We spent a few more hours moving the boxes. Some of them were quite heavy because of the books or Mom's chinaware packed in them. And today we were getting our workout loading them onto the trailer.

Most of the boxes had been in there a long time. They were all covered with dust. Some of them had been broken into by vermin with that "gnawed on" look. Or damaged from water leaks through the roof of the Garage. But overall they looked pretty good.

We'd been smart in putting a garbage bag into each and every box. Then packing the contents into the garbage bag and sealing up the box. The garbage bags had helped protect all their possessions really well. At the time we'd packed them up, we had no idea they would be sitting in the boxes as long as they had. Now, we'd be moving them again. Mom longed for the day when she could finally unpack all of them and be surrounded by her possessions again.

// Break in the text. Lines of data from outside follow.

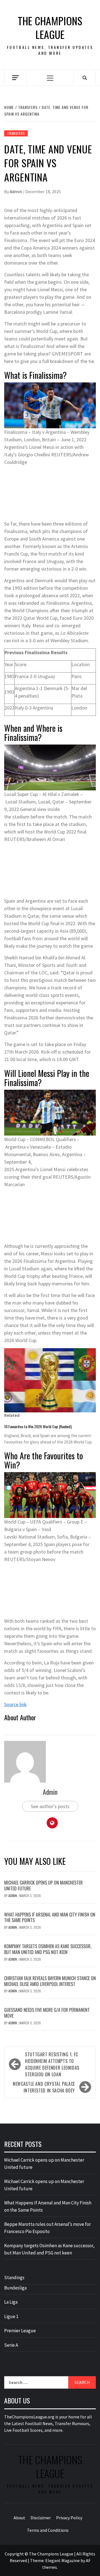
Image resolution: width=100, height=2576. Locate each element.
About (19, 2517)
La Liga (11, 2302)
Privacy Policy (69, 2517)
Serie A (11, 2345)
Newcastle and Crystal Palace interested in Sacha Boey (44, 2087)
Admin (16, 191)
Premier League (20, 2331)
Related (11, 1415)
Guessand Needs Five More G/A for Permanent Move (47, 2013)
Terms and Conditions (48, 2530)
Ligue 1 (11, 2316)
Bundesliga (15, 2288)
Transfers (16, 133)
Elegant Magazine (62, 2560)
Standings (14, 2277)
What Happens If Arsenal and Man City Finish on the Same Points (49, 1917)
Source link (15, 1704)
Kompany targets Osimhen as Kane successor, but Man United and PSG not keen (47, 1949)
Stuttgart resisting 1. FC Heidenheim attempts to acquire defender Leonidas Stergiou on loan (52, 2064)
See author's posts (50, 1806)
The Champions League (50, 27)
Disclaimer (41, 2517)
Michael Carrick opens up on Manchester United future (43, 1885)
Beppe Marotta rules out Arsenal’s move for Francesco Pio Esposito (47, 2227)
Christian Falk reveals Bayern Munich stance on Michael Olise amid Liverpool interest (50, 1981)
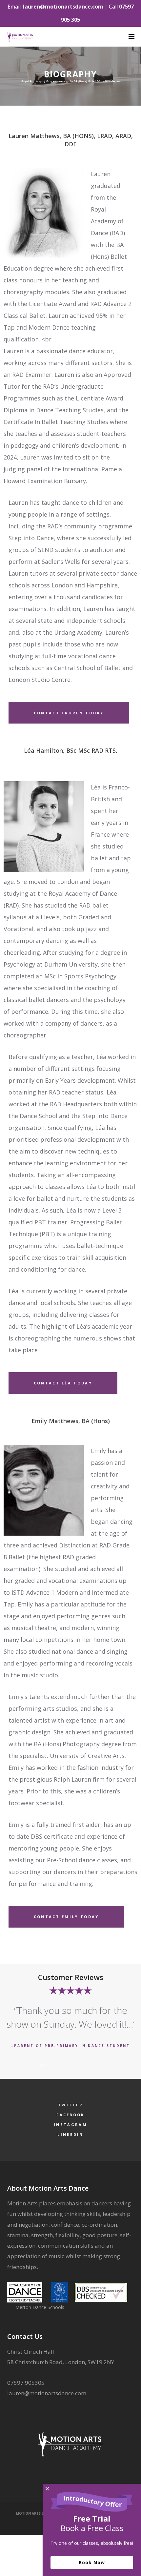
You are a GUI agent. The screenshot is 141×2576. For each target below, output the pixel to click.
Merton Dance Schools (39, 2307)
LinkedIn (70, 2134)
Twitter (70, 2104)
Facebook (70, 2114)
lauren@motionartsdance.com (63, 6)
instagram (70, 2124)
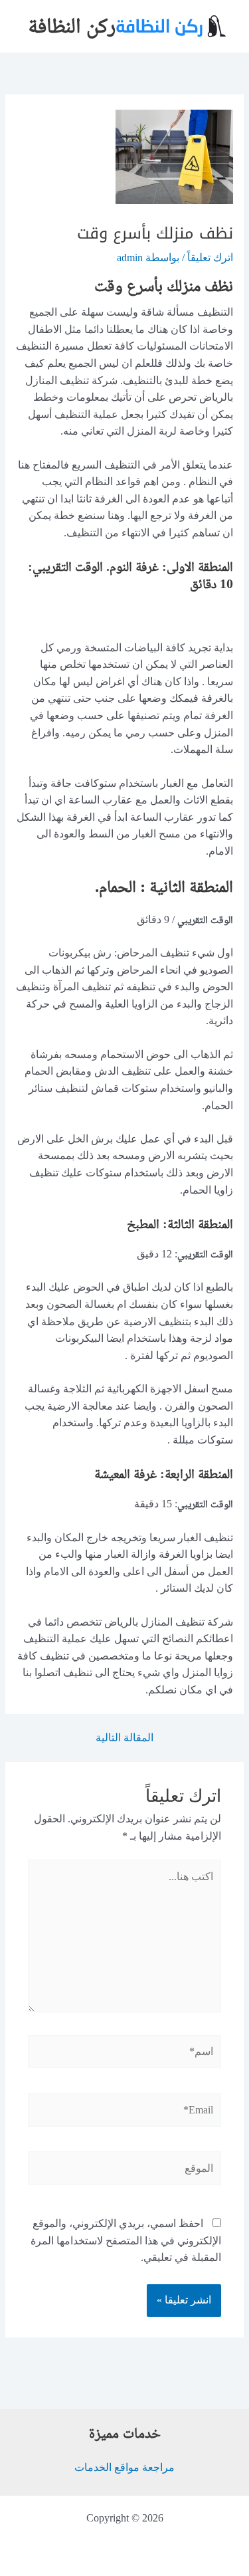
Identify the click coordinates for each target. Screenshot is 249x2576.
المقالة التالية (124, 1738)
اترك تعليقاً (210, 257)
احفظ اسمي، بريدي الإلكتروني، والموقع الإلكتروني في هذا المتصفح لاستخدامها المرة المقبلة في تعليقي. (126, 2240)
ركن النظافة (72, 25)
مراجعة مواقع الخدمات (124, 2467)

I had my protective gear on. My gear consisted of leather gloves to cover my hands, a dust mask to protect my nose and mouth, and goggles to protect my eyes. When we were done moving each day, I stripped off my clothes, put them straight into the wash, and jumped into the shower. I also cleaned out my sinuses with some salt water to help remove all the dust and dirt from my nose. I didn't want to know what other particles I was ingesting or inhaling with all the dust!

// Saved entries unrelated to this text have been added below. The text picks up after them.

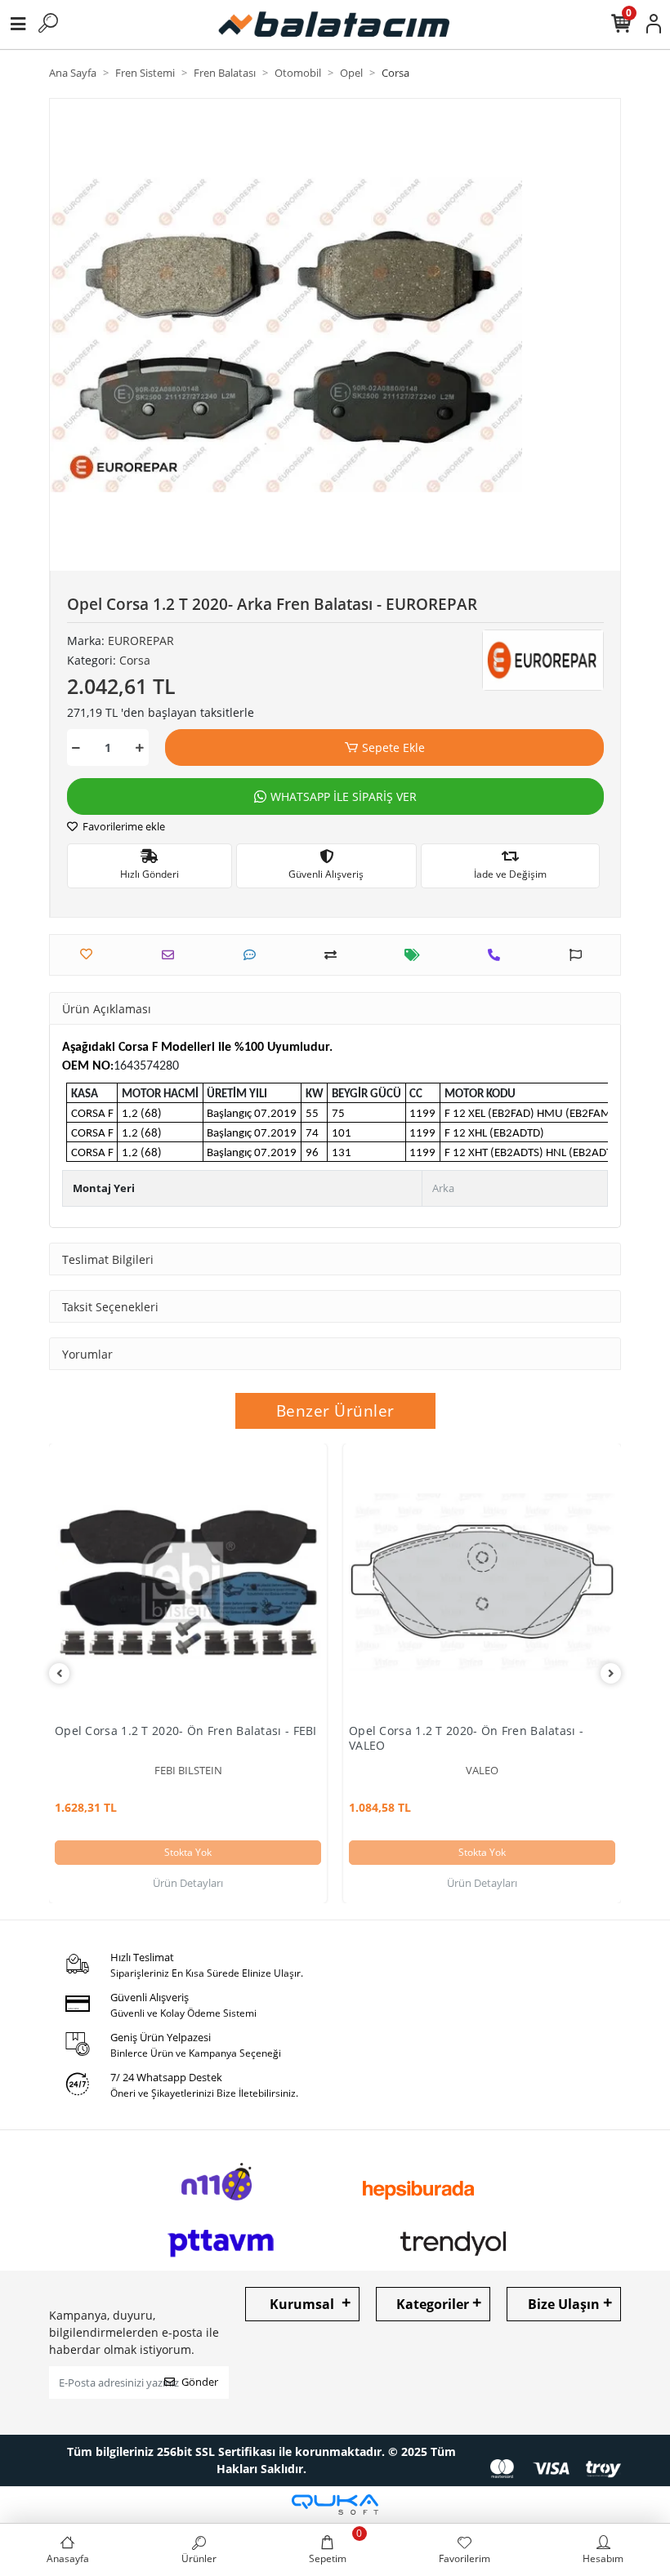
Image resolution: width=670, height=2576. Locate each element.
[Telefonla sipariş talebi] (498, 955)
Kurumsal (302, 2304)
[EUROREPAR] (543, 660)
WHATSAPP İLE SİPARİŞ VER (343, 796)
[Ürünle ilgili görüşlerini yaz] (253, 955)
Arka (443, 1188)
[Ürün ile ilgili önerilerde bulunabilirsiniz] (579, 955)
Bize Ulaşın (564, 2304)
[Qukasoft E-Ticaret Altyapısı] (335, 2504)
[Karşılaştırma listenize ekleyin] (334, 955)
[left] (60, 1673)
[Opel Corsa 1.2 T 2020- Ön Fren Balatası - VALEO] (482, 1582)
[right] (611, 1673)
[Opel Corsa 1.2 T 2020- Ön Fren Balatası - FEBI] (188, 1582)
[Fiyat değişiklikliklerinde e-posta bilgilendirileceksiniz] (416, 955)
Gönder (199, 2381)
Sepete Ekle (393, 747)
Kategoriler (432, 2304)
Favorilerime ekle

My Parents had gotten the last of the outside stuff from the A-Frame, most of which was Mom's plants. Then they unloaded them at the Glass House and went back for the last major load from the Garage.

We were planning on taking a trip to town to the local coffee shop for the free Wi-Fi. But Dad ended up having a meeting he had forgotten about and had to race down the hill. I was glad. I was too tired. I made myself go for a short walk just to get my body moving. It was nice to move without having to "move".

My body was bruised and battered. I had huge horrible bruises scattered all over my legs. I looked like I had been in a fight. The poor things were extremely sore. I wanted to soak in a bath for a week and then have daily massages. But that was a life that wasn't mine.

That night I felt the most normal I'd felt in weeks. I was optimistic about our future. It was a nice change since most of my days were filled with fear. Any moment I had that was devoid of fear was a gift.

When I woke up in the morning, most of my breaths, my thoughts, were submerged in fear and shame. It was everywhere. It was who I had become, a trembling girl trying to survive in the onslaught. It took everything I had to give, not to let it destroy me. But it was there inside me, gnawing on the gristle of my soul at every opportunity.

"I ask not for a lighter burden, but for broader shoulders."